Paraíso se prepara para reabertura (Foto: Divulgação)
Paraíso se prepara para reabertura (Foto: Divulgação)
Paraíso se prepara para reabertura (Foto: Divulgação)
— A Paraíso é uma usina centenária, que sempre operou de forma ininterrupta, mas nesses últimos anos buscou, como forma de sobrevivência do segmento na cidade, estabelecer parcerias. E essa parceria foi contratada com a MPE Agronegócios no ano passado, quando a Paraíso, numa espécie de associação com a usina Sapucaia, deixou de operar para direcionar a cana da região para ela, até que pudesse criar uma escala de produção interessante para a Sapucaia, para num momento seguinte direcionar os investimentos para a usina Paraíso e viabilizar o retorno da operação, com volume de cana que fosse satisfatório para as duas unidades. Essas etapas foram vivenciadas e chegou o momento, então, desses investimentos — ressaltou o proprietário da Paraíso, Geraldo Hayen Coutinho.

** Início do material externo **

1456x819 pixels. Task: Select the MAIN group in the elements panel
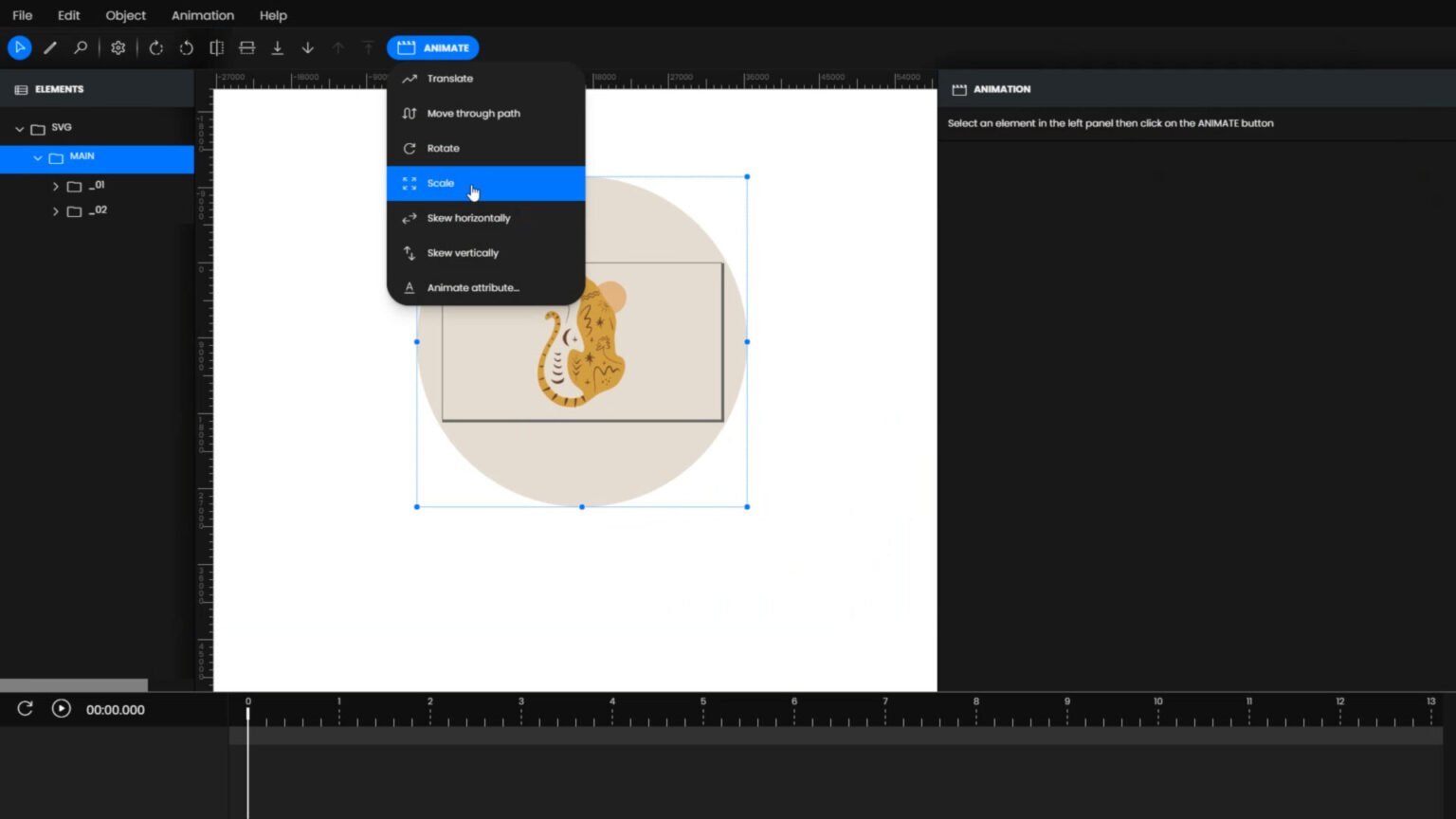[82, 156]
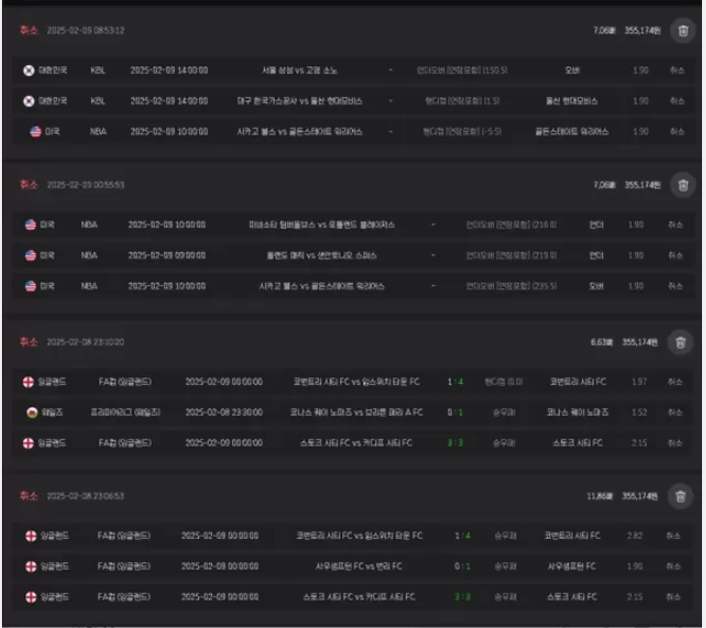Viewport: 706px width, 628px height.
Task: Click South Korea flag in first KBL row
Action: pyautogui.click(x=29, y=70)
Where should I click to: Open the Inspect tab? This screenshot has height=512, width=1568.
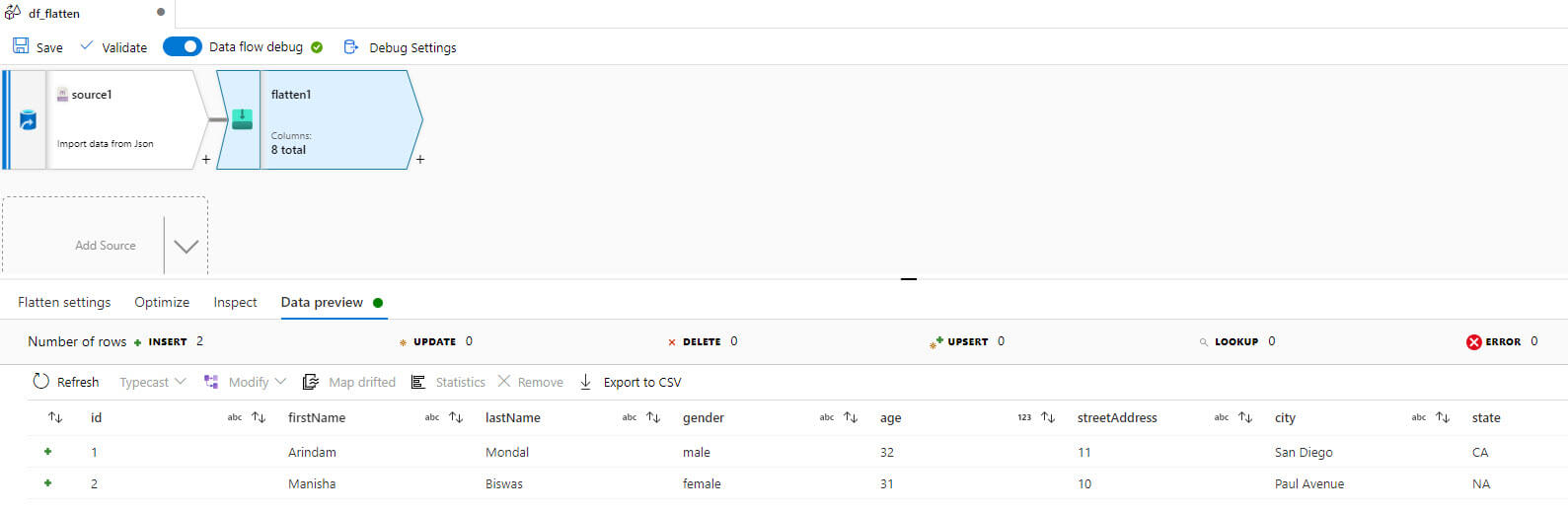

De acordo com ele, em função da crise, a Paraíso estava há mais de 10 anos sem investir em atualização de seus equipamentos, sem fazer as reformas adequadas, o que está demandando hoje um investimento muito alto, mas a reforma já está acontecendo, com um programa de investimentos da ordem de R$ 30 milhões.
A reativação da unidade, que neste primeiro ano vai produzir apenas etanol, vai gerar em torno de 250 postos qualificados de trabalho diretos na indústria e, ainda, um estímulo de geração de emprego na lavoura que pode chegar a 1,5 mil novas vagas. “E tão importante quanto comemorar essas novas vagas é registrar que a Paraíso está tendo um projeto futuro que até hoje não foi possível em nenhuma unidade industrial no estado. Nós tínhamos na década de 1970 18 usinas operando em Campos e municípios vizinhos e dessas, 16 usinas fecharam totalmente e não conseguiram o retorno da operação. A Paraíso é a única que está com esse planejamento sendo levado a efeito. Então, é uma façanha a se comemorar, porque, para além das novas vagas, tem a manutenção das vagas que ainda estão sendo trabalhadas nesse período. O que não aconteceu com as outras unidades industriais. Todas as outras usinas fecharam e criaram esse vácuo na vizinhança imediata. A Paraíso está tendo um destino diferente”.